# EXERCISE TEXT
The Standard for Discussing COVID Deaths Suddenly Changes

CHRIS USHER

Yesterday, news broke that Gen. Colin Powell had died after contracting COVID-19. The former Bush official and former Republican was 84-years-old. He was also undergoing treatment for cancer, though, the treatment itself was said to have been going well until he caught the coronavirus.

Powell was also fully vaccinated, and that has represented an inconvenient reality for many people. As I’ll explain later, I’m not sure why.

But what was so interesting to me is how quickly the standards shifted in regards to how you are supposed to discuss people who die of COVID. For the better part of two years, the predominant assertion has been that if someone dies with COVID, they died of COVID. People were called conspiracy theorists for daring to suggest that many deaths actually occurred because of pre-existing conditions.

Yet, all of the sudden, it is now required to mention that Powell had cancer and was 84-years-old when talking about his death. Weird, right?

Here’s the thing. I’m not at all against providing full context when people die of COVID. Powell did have cancer, and it is likely that his system was immunocompromised enough to make the vaccine largely ineffective. He was also really old. Along with obesity, that is the top comorbidity that leads to COVID deaths. Heck, I actually think it’s a great thing to be honest with people about what groups bear the highest risk from the coronavirus. Rhetorically pretending that a 90-year-old with weight problems bears the same risk as a 25-year-old in good shape has always been misleading and dumb.

# TASK LIST
1. In the column about Colin Powell's death, how old was Powell?
2. Carry on writing the column about Colin Powell's death from the point where it ends.
The lines that follow have no connection to the column about Colin Powell's death.

# DATA EXTRACT

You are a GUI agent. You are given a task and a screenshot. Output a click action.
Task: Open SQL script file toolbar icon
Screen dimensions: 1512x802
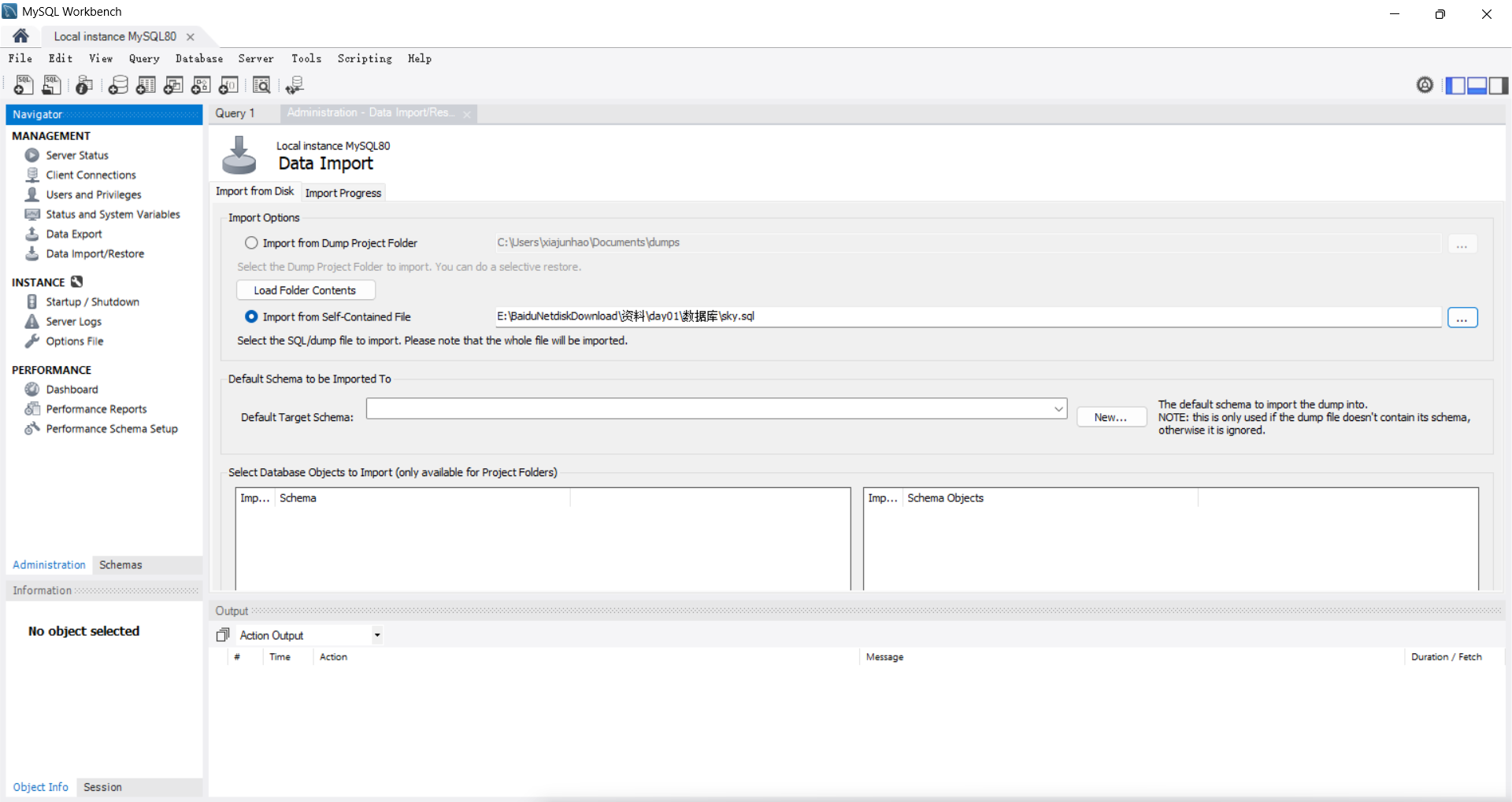point(52,85)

# ANSWERS FOR THE EXERCISE
1. He was 84 years old.

2.
Still, why was providing such context berated prior to Powell’s death? He still died of COVID, right? Yes, he had comorbidities that complicated any possible recovery, but so did most people who have died of COVID throughout the pandemic. If you were to go through the death rolls, you’d almost certainly find hundreds of thousands of cases where the deceased would likely not have died were it not for a pre-existing condition.

Yet, because our society at large has this obsession with presenting the vaccines as absolutely perfect, you get these shifting standards that do nothing but perpetuate inconsistency. The vaccines are not foolproof. It should not be controversial to admit that, and doing so does not diminish the fact that they do generally provide great protection against serious illness and death.

As I’ve said before, people value honesty. It only creates more hesitancy when the media and others rush to change the rules the moment something doesn’t fit their narrative.